When Does a Heat Pump Become Ineffective Based on COP?

[rvaafrica]

1. You have a heat pump which has a coefficient of performance (C.O.P.) that is 17% of the maximum achievable. You want to heat your house to 20◦C. At what outside temperature does the heat pump become not useful?



2. C.O.P. = 1/(T1/T0 - 1)
T1= Temperature of the outside
T0 = Temperature of the house



3. Hi. Basically I am NOT looking for someone to give me an answer. I would just like some help on how to approach this problem. I know how to solve for T1 if they give the maximum C.O.P but I am stuck on how to complete this problem since the max. C.O.P is not given. Any help would be greatly appreciated.

 

[kreil]

The formula you gave can be rewritten,

$$COP_{heating} = \frac{T_0}{T_1-T_0}$$

Assuming the temperature outside is colder than that inside, this formula represents the coefficient of performance for heating at maximum theoretical efficiency.

Read more: http://en.wikipedia.org/wiki/Coefficient_of_performance#Derivation

 

[Andrew Mason]

1. You have a heat pump which has a coefficient of performance (C.O.P.) that is 17% of the maximum achievable. You want to heat your house to 20◦C. At what outside temperature does the heat pump become not useful?
2. C.O.P. = 1/(T1/T0 - 1)
T1= Temperature of the outside
T0 = Temperature of the house
3. Hi. Basically I am NOT looking for someone to give me an answer.

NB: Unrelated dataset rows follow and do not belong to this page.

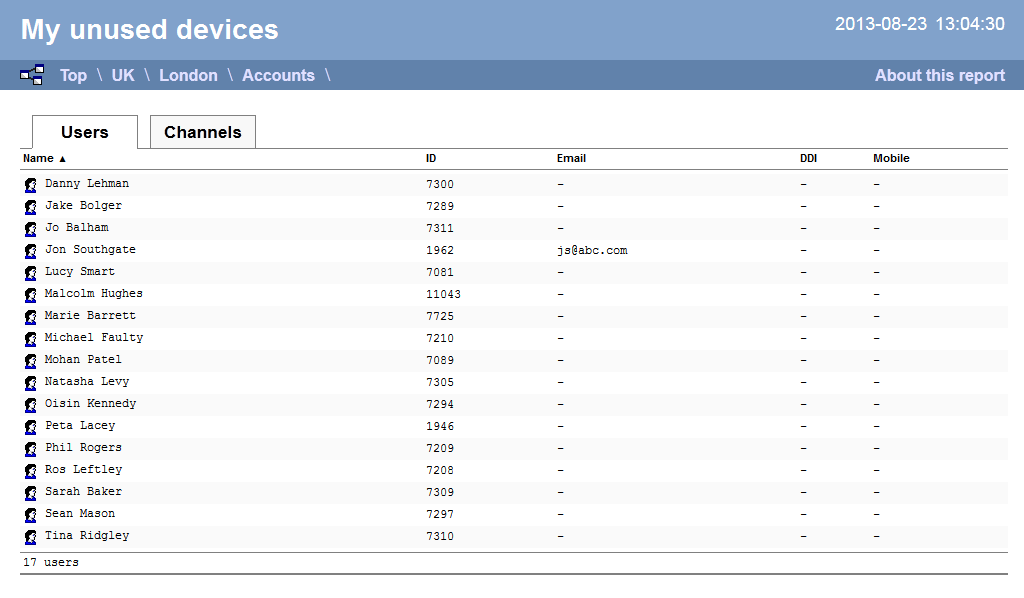Select the user icon beside Lucy Smart
This screenshot has width=1024, height=598.
(x=29, y=272)
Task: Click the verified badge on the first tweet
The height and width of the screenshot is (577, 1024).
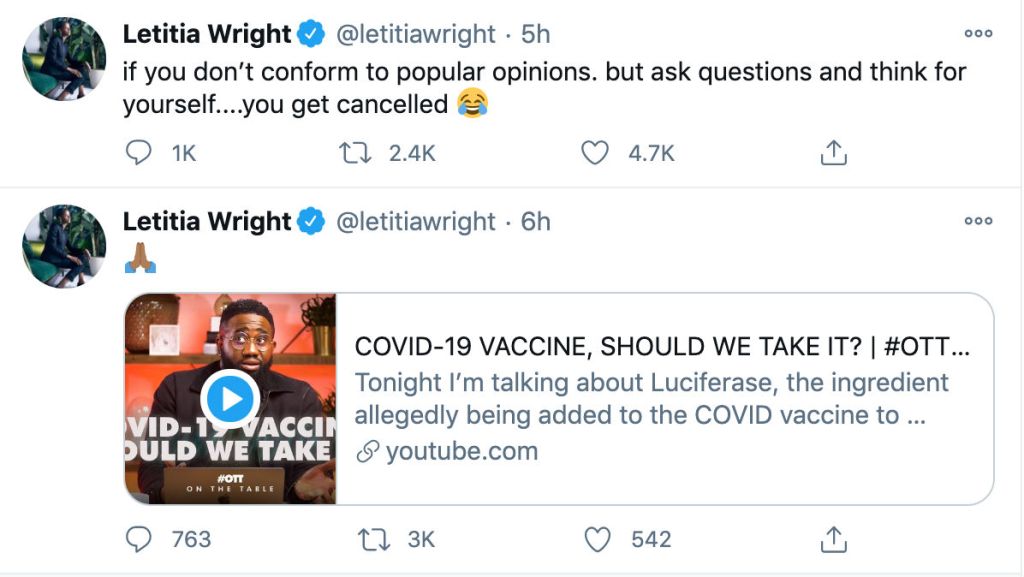Action: click(312, 34)
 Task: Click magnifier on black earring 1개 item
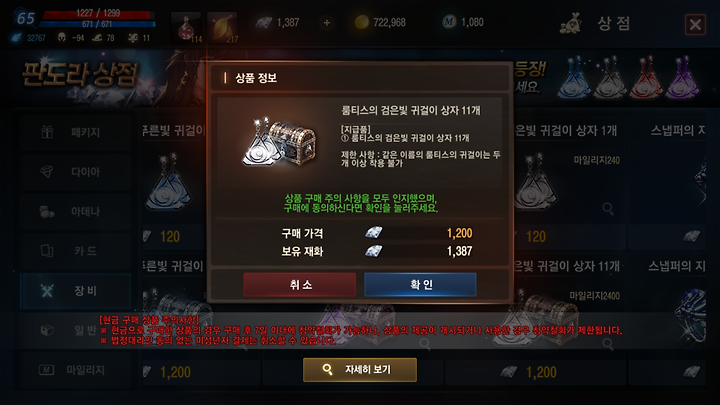coord(608,209)

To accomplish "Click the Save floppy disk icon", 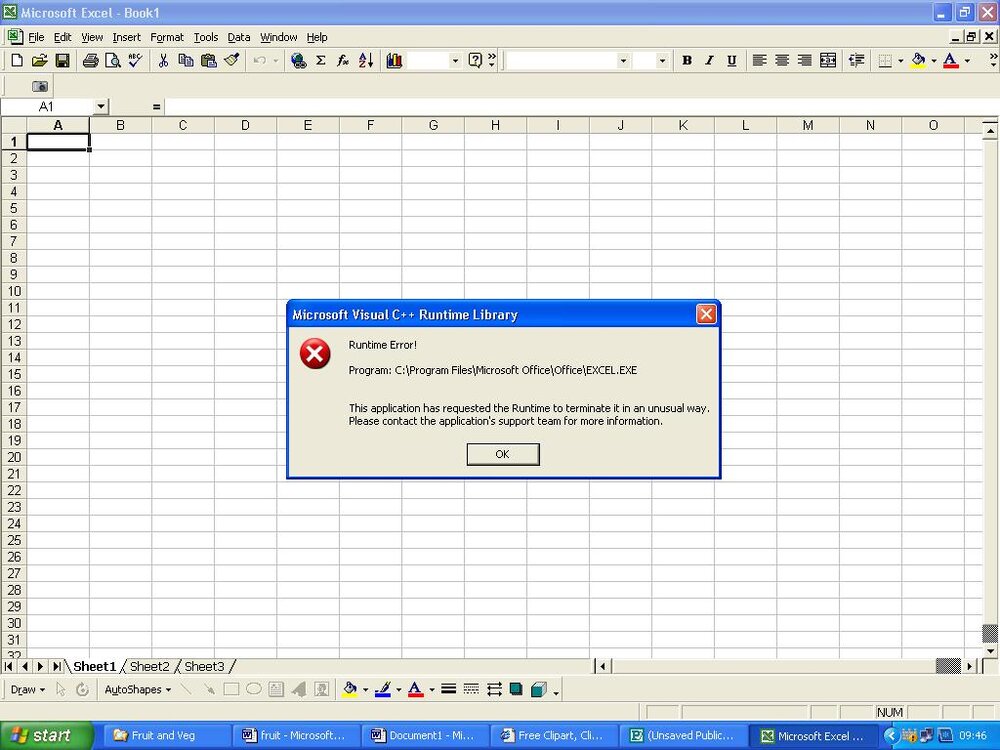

I would just like some help on how to approach this problem. I know how to solve for T1 if they give the maximum C.O.P but I am stuck on how to complete this problem since the max. C.O.P is not given. Any help would be greatly appreciated.

The equation for COP gives you the maximum (Carnot) COP. (Note: the denominator should be (1 - T1/T0)). Just multiply the maximum COP by .17

What is the value of COP at which the heat pump stops being useful?

AM